Bild: dpa/Klaus-Dietmar Gabbert
Worum es in dem Streit geht

Auch AfD-Politiker haben ein Recht auf Privatsphäre. Das muss vielleicht gesagt werden, bevor man über einen Politiker schreibt, der durch geleakte Nachrichten aus einem intimen Chat öffentlich bloßgestellt wurde. Doch die Reaktion, die André Poggenburg darauf zeigte, ist bemerkenswert. Denn sie verrät viel über das Klima, das derzeit in der AfD herrscht.

Was ist passiert?

Auf der Internetplattform "indymedia", die vor allem von linken Gruppen genutzt wird, erschien vor wenigen Tagen eine Sammlung von Nachrichten, die Poggenburg in einem Chat ausgetauscht hatte. Darin geht es um erotische Vorlieben. Auch Fotos wurden verschickt. 

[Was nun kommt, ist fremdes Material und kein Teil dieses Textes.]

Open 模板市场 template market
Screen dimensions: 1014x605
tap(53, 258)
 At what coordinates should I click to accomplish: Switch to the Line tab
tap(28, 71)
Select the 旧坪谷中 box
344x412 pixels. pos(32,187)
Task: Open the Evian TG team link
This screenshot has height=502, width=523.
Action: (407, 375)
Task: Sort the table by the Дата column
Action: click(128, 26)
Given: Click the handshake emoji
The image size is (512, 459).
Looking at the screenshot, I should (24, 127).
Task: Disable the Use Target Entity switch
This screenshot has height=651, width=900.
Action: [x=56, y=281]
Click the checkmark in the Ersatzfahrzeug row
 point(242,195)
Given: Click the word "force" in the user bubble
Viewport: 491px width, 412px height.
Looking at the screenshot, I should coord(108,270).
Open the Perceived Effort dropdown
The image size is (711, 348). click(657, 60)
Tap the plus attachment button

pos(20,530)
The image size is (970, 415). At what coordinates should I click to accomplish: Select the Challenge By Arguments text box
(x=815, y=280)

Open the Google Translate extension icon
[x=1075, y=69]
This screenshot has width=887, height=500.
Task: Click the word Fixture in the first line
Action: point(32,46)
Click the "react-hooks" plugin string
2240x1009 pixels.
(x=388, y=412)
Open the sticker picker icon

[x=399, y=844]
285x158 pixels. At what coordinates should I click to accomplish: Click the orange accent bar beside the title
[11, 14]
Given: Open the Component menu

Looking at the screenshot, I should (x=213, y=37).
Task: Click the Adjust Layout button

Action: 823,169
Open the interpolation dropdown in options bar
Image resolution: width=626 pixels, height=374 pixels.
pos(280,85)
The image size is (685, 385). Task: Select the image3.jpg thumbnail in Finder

Der Höcke-Vertraute und ehemalige AfD-Landeschef in Sachsen-Anhalt sagt selbst, die Inhalte seien "pikant". Inzwischen sind sie von der Seite verschwunden. (Volksstimme)

In einer Chatgruppe des Landesverbandes Sachsen-Anhalt hat Poggenburg seinen Ärger darüber verbreitet. Der "Volksstimme" liegen diese Chats vor. Gleichzeitig beschuldigte er Mitglieder seiner eigenen Partei, für die Veröffentlichung der Chatprotokolle verantwortlich zu sein.

Wer hat die Nachrichten veröffentlicht?

Poggenburg geht offenbar davon aus, dass die Chats von Mitgliedern seiner eigene Partei nach außen getragen wurden. "Ich gehe davon aus, dass parteiinterne Gegner mein Image beschädigen wollen", so der AfD-Politiker. "Dabei nehmen sie die Beschädigung der Partei mit in Kauf." (Volksstimme)

Belege für diese These nannte er bislang keine.

Offensichtlich stört Poggenburg auch, dass die Chatverläufe auf einer Seite erschienen, die vor allem von linken Gruppen genutzt wird. In einer Whatsapp-Nachricht an seinen Landesverband beschwerte er sich, "dass hier Leute innerhalb unserer Partei mit dem linken Mob und Feind paktieren und diesem die Screenshots erstellt und zugespielt haben!!!"

Anschließend schrieb er:

„Ich frage mich ernsthaft, was für ein Rattenloch eine Partei oder Fraktion überhaupt sein kann und traue eine solche niederträchtige Tat nur äußerst wenigen meiner Gegner zu“
André Poggenburg, Ex-Landeschef der AfD in Sachsen-Anhalt

In der AfD Sachsen-Anhalt tobt seit langem ein Machtkampf. André Poggenburg war im März als Partei- und Fraktionschef zurückgetreten, nachdem er Türken als "Kameltreiber" und "Kümmelhändler" bezeichnet hatte. Laut "Volkstimme" trug er später dazu bei, drei AfD-Politiker aus dem Landesvorstand zu drängen, die er für seinen eigenen Sturz verantwortlich gemacht habe.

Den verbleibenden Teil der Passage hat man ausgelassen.